When you reach the records below, repeat each one exactly as written.

* **Data excerpts**:
Start of Block

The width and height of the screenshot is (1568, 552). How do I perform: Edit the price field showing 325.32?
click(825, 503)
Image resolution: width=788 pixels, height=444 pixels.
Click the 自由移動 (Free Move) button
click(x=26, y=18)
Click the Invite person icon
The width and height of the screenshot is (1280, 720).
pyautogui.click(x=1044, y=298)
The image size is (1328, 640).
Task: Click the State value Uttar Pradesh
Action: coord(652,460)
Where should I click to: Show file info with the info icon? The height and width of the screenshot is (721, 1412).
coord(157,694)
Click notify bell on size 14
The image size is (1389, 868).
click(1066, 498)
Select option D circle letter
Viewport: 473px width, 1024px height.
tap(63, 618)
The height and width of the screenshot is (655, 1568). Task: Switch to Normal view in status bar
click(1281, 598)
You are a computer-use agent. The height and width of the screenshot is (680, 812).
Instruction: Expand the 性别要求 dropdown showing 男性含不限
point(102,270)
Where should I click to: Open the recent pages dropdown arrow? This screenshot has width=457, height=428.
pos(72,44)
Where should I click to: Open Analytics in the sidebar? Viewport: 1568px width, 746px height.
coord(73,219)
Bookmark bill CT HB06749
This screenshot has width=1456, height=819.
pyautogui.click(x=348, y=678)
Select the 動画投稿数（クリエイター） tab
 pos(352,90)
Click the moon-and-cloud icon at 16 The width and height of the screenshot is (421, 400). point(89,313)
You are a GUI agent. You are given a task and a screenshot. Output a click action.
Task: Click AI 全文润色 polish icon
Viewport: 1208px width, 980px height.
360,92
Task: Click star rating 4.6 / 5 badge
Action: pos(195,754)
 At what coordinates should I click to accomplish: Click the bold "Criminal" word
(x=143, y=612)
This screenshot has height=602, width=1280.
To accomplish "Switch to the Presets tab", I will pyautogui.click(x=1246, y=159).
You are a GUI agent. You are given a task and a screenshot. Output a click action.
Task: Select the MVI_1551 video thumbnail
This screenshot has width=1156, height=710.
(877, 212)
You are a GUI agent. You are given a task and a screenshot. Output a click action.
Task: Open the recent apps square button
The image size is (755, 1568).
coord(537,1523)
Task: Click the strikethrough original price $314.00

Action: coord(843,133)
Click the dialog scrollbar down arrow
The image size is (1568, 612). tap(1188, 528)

End of Block

* **Answer box**:
The width and height of the screenshot is (1568, 552). How do I perform: Edit the price field showing 325.32?
click(825, 503)
Image resolution: width=788 pixels, height=444 pixels.
Click the 自由移動 (Free Move) button
click(x=26, y=18)
Click the Invite person icon
The width and height of the screenshot is (1280, 720).
pyautogui.click(x=1044, y=298)
The image size is (1328, 640).
Task: Click the State value Uttar Pradesh
Action: coord(652,460)
Where should I click to: Show file info with the info icon? The height and width of the screenshot is (721, 1412).
coord(157,694)
Click notify bell on size 14
The image size is (1389, 868).
click(1066, 498)
Select option D circle letter
Viewport: 473px width, 1024px height.
tap(63, 618)
The height and width of the screenshot is (655, 1568). Task: Switch to Normal view in status bar
click(1281, 598)
You are a computer-use agent. The height and width of the screenshot is (680, 812).
Instruction: Expand the 性别要求 dropdown showing 男性含不限
point(102,270)
Where should I click to: Open the recent pages dropdown arrow? This screenshot has width=457, height=428.
pos(72,44)
Where should I click to: Open Analytics in the sidebar? Viewport: 1568px width, 746px height.
coord(73,219)
Bookmark bill CT HB06749
This screenshot has width=1456, height=819.
pyautogui.click(x=348, y=678)
Select the 動画投稿数（クリエイター） tab
 pos(352,90)
Click the moon-and-cloud icon at 16 The width and height of the screenshot is (421, 400). point(89,313)
You are a GUI agent. You are given a task and a screenshot. Output a click action.
Task: Click AI 全文润色 polish icon
Viewport: 1208px width, 980px height.
360,92
Task: Click star rating 4.6 / 5 badge
Action: pos(195,754)
 At what coordinates should I click to accomplish: Click the bold "Criminal" word
(x=143, y=612)
This screenshot has height=602, width=1280.
To accomplish "Switch to the Presets tab", I will pyautogui.click(x=1246, y=159).
You are a GUI agent. You are given a task and a screenshot. Output a click action.
Task: Select the MVI_1551 video thumbnail
This screenshot has width=1156, height=710.
(877, 212)
You are a GUI agent. You are given a task and a screenshot. Output a click action.
Task: Open the recent apps square button
The image size is (755, 1568).
coord(537,1523)
Task: Click the strikethrough original price $314.00

Action: coord(843,133)
Click the dialog scrollbar down arrow
The image size is (1568, 612). tap(1188, 528)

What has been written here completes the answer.